The physical vapor deposition of zirconia was used to prepare two new titanium-based surfaces M1 and M2 with a different layer thickness. These novel surfaces were characterized for chemistry, topography and morphology by surface and solid state techniques. Primary osteoblast cells were used for in vitro studies. DAPI assay was applied for cell proliferation, while for bone sialoprotein (BSP), osteonectin and transforming growth factor-β (TGF-β) expression immunohistochemical analyses were employed. Materials M1 and M2 affected cell proliferation accordingly to their surface roughness with their impact on cell number being between the impact of two rough (Ticer, SS) and two smooth surfaces (Ti cp and Cercon). Different influence of the investigated materials on the osteoblastic production of BSP (all materials similar impact), ON (Cercon—higher; SS—lower for others) and TGF-β (Cercon different) was found.

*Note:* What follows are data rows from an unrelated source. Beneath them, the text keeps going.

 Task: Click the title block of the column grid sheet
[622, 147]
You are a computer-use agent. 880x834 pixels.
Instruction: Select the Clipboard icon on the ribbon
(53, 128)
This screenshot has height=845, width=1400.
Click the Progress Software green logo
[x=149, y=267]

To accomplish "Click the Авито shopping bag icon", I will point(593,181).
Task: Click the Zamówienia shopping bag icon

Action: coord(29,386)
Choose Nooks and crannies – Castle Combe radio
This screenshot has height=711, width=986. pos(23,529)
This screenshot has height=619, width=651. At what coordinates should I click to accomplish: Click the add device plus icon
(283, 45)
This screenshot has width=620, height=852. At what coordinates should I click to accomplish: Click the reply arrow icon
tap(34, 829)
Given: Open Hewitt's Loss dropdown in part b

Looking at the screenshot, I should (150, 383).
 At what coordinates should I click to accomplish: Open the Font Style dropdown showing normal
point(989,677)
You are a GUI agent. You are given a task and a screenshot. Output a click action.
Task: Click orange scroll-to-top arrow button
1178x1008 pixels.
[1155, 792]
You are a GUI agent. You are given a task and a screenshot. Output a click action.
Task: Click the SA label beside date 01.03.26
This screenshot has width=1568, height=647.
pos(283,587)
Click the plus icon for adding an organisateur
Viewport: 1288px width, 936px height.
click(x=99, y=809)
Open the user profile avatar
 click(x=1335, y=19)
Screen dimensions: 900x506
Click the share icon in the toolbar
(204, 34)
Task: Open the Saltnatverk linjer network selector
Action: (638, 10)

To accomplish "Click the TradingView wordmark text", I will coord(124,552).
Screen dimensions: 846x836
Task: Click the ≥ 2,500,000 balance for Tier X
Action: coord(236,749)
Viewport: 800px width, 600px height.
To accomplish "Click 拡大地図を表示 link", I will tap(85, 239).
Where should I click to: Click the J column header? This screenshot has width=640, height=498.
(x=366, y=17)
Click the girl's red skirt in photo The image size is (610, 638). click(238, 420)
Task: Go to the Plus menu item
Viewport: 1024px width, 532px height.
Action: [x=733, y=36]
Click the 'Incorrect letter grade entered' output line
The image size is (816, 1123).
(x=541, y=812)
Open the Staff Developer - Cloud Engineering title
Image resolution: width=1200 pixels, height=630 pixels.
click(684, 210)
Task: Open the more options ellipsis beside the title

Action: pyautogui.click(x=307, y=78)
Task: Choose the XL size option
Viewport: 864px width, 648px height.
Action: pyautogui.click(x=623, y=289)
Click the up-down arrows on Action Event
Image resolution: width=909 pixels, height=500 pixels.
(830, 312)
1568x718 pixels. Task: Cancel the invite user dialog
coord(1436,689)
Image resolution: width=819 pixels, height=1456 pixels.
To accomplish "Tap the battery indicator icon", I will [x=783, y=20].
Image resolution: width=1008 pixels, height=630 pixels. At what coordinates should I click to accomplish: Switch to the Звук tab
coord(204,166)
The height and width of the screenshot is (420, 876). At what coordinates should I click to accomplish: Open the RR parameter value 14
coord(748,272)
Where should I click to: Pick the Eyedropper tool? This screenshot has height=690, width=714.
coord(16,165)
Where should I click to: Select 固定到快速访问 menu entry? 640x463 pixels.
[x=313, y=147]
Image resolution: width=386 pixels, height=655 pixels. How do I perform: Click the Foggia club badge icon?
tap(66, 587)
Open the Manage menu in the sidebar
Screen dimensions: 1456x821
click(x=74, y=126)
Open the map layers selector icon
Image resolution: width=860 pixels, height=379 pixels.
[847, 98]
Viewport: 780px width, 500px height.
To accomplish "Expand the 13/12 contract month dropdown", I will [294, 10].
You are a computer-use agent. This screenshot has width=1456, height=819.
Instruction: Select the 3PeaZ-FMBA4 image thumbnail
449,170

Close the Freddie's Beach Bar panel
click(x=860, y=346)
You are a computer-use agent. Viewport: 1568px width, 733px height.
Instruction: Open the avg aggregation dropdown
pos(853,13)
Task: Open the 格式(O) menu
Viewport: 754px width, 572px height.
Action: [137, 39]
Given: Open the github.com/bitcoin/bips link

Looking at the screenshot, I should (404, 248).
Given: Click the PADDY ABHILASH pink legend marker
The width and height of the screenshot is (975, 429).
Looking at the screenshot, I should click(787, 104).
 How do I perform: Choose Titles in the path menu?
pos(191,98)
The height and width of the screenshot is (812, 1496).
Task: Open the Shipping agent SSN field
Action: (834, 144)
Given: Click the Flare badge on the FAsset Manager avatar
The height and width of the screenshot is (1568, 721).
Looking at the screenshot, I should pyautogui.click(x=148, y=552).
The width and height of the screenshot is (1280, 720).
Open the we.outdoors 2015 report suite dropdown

Proliferation, Apoptosis and Expression of Non-Collagenous Proteins: Differences between the Upper and the Lower Jaw Bone in vitro

One of the effects observed during several screening studies for osteocompatibility in vitro was that cells derived from the upper and lower jaw exhibited distinct differences regarding proliferation. Therefore, the aim of this study was to examine systematically whether a single osteoblast possesses abilities which are specific to the upper or lower jaw. Both human maxillary and mandibular bone samples without any clinical or radiographic evidence of pathology were obtained from 4 male donors aged between 40 and 45 years. Cells were cultured for up to 25 days to investigate in vitro development. Total and apoptotic cell numbers were estimated by image analysis. Cells were identified as bone-like cells using immunocytochemical determination of bone sialoprotein (BSP) and osteocalcin expression. The number of healthy cells was significantly higher for cells of the lower jaw compared to those of the upper jaw. The number of apoptotic cells showed an inverse pattern. The expression pattern of osseo-inductive BSP correlated with the proliferation rate of the cells. The pattern of osteocalcin expression was related to the number of apoptotic cells. Our findings are new but were anticipated regarding the well-known differences in the healing process around implants in the lower jaw versus the upper jaw. Additionally, a relationship between our results and some diseases of the lower/upper jaw seems obvious. Future work on cell responses to biomaterials should define the origin of the cells more precisely.